Ein Päckchen Symbolpolitik
Von Luca von Ludwig
Bundesjustizministerin Stefanie Hubig (SPD) besinnt sich – pünktlich zu den Feiertagen – auf soziale Themen und kündigte im Interview mit den Zeitungen der »Neuen Berliner Redaktionsgesellschaft« am Wochenende eine strengere Regulierung des Mietmarktes an, insbesondere bei den sogenannten Indexmietverträgen. Ein entsprechendes Gesetz will sie im kommenden Jahr auf den Weg bringen.
Wurde sie etwa jahreszeitengemäß von drei Weihnachtsgeistern heimgesucht? Wohl kaum. Im Interview jedenfalls wählt Hubig als Einstieg eine Anekdote darüber, wie sie selbst zu Jahresbeginn nach ihrem Amtsantritt auf dem notorisch überhitzten Berliner Wohnungsmarkt nur mit Schwierigkeiten eine Bleibe finden konnte – trotz ihrer, so Hubig wörtlich, »privilegierten Situation«.
Kernpunkt des nun vorgestellten Reformvorhabens sind Indexmietverträge, bei denen die Miete automatisch gemäß der Inflation angehoben wird. Für den Mieter eine offensichtlich nachteilige Situation, denn dass es in der BRD regelmäßig vergleichbare Arrangements bei den Arbeitslöhnen gibt, darf man ausschließen. So können Mieter jährlichen Wohnkostensteigerungen in unerwarteter Höhe entgegenblicken – wie es zum Beispiel in der Folge des Ukraine-Krieges geschah, als die Inflation hierzulande auf über acht Prozent anstieg. Erwartungsgemäß finden sich derlei Mietverträge bevorzugt in den Metropolregionen, wo die Marktlage Wohnungssuchende zwingt, auch solche Geschäftspraktiken der Vermieter hinzunehmen.
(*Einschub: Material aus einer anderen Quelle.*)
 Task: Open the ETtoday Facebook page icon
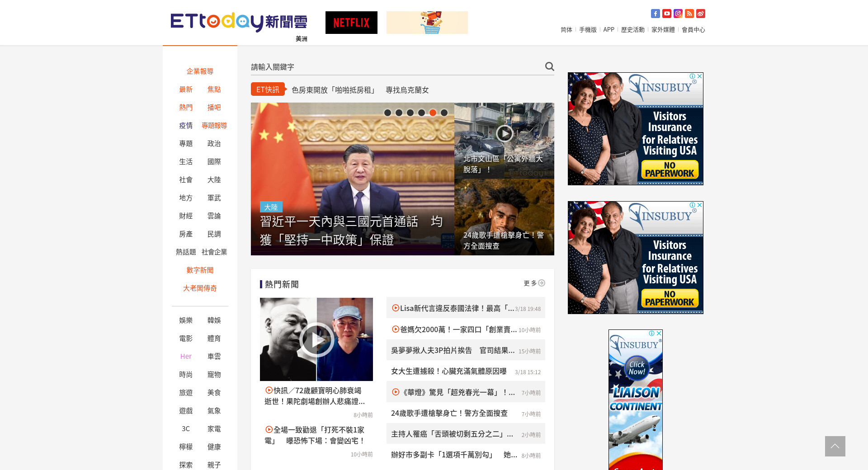point(655,14)
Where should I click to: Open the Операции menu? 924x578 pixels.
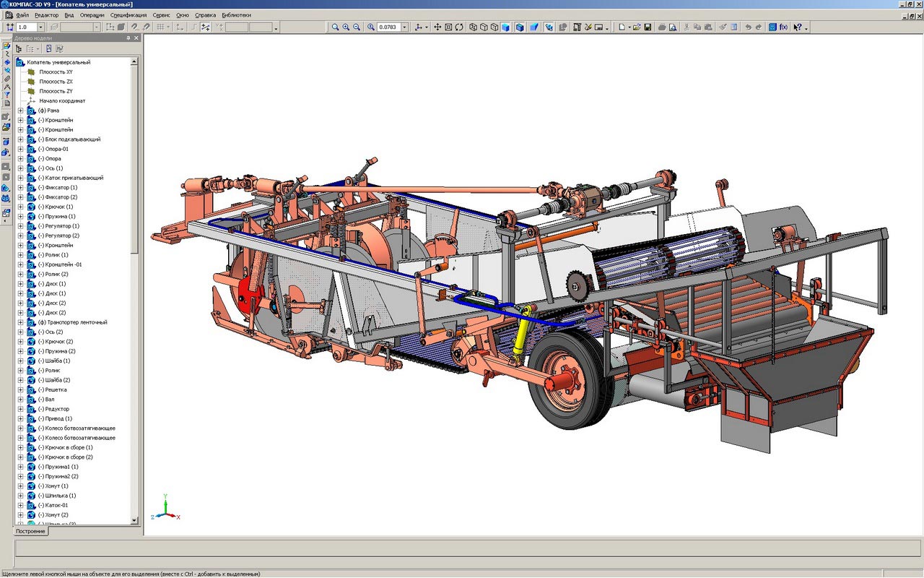pos(92,15)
Hubig will die Indexmieterhöhung auf 3,5 Prozent deckeln. Scheinbar eine nette Geste, die den Mietern wenigstens ein Stück Planungssicherheit gibt – in Wahrheit jedoch ein billiges Manöver. Denn zur Zeit liegt die Inflationsrate bei gerade einmal 2,3 Prozent. Und von den Monaten nach dem Beginn der Coronapandemie und des Krieges in der Ukraine einmal abgesehen müsste man bis 1993 zurückgehen, um über der von Hubig ins Spiel gebrachten Grenze liegende jährliche Teuerungsraten zu finden. Eine solche »Begrenzung« wäre also, außer in Zeiten historischer Inflationsschübe, eine Luftnummer.
Ähnlich sieht man das beim Deutschen Mieterbund. Dessen Präsidentin, Melanie Weber-Moritz, begrüßte zwar die Pläne in einer Mitteilung vom Montag und bezeichnet die Grenze als »überfälligen Schritt«. Jedoch sei sie noch zu hoch und würde Mieter in Zeiten hoher Inflation doppelt belasten. Im Allgemeinen sollten Indexmieten »bei Neu- und Wiedervermietungen gesetzlich ausgeschlossen werden«.
Ferner will Hubig das Geschäft mit möblierten Wohnungen und Kurzzeitvermietungen eingrenzen. Bei Wohnungen mit mitvermieteter Einrichtung sei es durch den Kostenaufschlag schwer zu erkennen, ob die Mietpreisbremse eingehalten würde, so die Ministerin. Die reine Raummiete solle daher verpflichtend getrennt ausgewiesen werden. Kurzzeitvermietungen sollen effektiver auf das gesetzlich vorgesehene halbe Jahr begrenzt werden, indem die Verkettung immer neuer befristeter Verträge verboten wird. Hubig strebt ein Inkrafttreten der Reformen »spätestens Anfang 2027« an.
Auch diese Maßnahmen könnten zwar Milderung in den Mietwucherhochburgen schaffen, sind aber nur ein Tropfen auf den heißen Stein. Denn auch auf scheinbar entspannten Wohnungsmärkten verschlingen die Mietkosten den größten Teil der Einkommen, ganz ohne Index-, Staffel- oder Kurzzeitmieten. Daran ändert sich auch nichts, wenn man die dreistesten Formen der Überausbeutung der Mieter durch die Immobilienbesitzer einschränkt – so richtig die Stoßrichtung von Hubigs Vorhaben auch sein mag. Ein Grundbedürfnis lässt sich nun einmal nicht widerspruchsfrei marktförmig organisieren.